(Extracted data begins)
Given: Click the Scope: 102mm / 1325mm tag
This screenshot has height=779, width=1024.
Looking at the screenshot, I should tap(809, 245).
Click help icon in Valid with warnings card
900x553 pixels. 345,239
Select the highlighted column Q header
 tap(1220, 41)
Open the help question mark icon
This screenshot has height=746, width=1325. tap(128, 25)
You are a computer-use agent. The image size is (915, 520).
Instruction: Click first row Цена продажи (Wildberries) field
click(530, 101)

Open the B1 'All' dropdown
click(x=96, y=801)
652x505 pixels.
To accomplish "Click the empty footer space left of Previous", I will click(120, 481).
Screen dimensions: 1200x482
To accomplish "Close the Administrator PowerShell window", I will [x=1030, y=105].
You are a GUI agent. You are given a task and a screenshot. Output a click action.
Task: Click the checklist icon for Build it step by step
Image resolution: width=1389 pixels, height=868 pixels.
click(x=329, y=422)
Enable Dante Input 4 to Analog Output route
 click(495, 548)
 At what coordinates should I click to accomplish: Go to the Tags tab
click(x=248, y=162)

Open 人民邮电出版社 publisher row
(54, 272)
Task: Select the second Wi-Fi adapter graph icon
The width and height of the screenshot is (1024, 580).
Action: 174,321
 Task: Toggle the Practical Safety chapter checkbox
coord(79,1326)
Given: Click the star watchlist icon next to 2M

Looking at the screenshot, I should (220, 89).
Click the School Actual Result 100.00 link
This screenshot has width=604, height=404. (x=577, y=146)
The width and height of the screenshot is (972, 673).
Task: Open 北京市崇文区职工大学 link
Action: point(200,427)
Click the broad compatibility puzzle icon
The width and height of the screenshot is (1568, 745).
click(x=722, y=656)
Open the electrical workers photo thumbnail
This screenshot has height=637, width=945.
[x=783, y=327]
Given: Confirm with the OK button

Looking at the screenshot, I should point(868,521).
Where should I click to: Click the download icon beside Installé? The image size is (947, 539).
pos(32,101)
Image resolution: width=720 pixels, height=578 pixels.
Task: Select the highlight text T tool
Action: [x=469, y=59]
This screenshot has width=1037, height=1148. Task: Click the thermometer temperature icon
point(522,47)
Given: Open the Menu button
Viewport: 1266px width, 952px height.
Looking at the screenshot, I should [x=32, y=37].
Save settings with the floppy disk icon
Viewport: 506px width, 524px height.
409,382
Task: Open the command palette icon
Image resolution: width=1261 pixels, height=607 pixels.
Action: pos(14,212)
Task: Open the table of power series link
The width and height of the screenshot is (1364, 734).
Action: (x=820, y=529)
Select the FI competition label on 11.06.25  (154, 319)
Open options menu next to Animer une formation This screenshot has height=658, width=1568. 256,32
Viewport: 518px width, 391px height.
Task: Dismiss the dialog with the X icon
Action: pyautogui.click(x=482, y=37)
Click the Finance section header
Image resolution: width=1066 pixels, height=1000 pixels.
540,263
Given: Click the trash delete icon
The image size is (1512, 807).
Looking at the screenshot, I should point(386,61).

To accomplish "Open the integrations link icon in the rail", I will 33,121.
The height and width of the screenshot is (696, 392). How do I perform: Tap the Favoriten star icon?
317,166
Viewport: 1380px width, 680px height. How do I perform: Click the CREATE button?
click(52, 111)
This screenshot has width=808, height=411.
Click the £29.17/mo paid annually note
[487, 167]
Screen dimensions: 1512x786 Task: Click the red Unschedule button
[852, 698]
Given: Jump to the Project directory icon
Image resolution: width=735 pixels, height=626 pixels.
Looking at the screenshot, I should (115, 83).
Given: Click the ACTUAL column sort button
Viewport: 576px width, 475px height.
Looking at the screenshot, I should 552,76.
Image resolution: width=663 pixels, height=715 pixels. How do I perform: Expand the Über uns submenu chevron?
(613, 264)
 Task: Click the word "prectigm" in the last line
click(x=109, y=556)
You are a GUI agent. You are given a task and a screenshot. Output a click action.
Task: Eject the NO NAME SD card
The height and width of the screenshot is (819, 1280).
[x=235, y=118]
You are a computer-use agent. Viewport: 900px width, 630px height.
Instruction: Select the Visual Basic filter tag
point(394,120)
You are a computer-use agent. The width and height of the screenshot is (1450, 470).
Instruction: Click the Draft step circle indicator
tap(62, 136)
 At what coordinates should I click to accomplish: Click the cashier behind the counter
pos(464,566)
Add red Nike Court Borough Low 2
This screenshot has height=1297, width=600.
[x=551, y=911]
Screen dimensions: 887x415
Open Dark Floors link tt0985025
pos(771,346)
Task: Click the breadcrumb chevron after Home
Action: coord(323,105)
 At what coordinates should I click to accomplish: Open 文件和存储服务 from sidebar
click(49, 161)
(Extracted data ends)
■ **Goal of the exercise**:
In the entries, some lines may contain the word "computer". Give how many do, as a number by itself.

■ **Written reply**:
3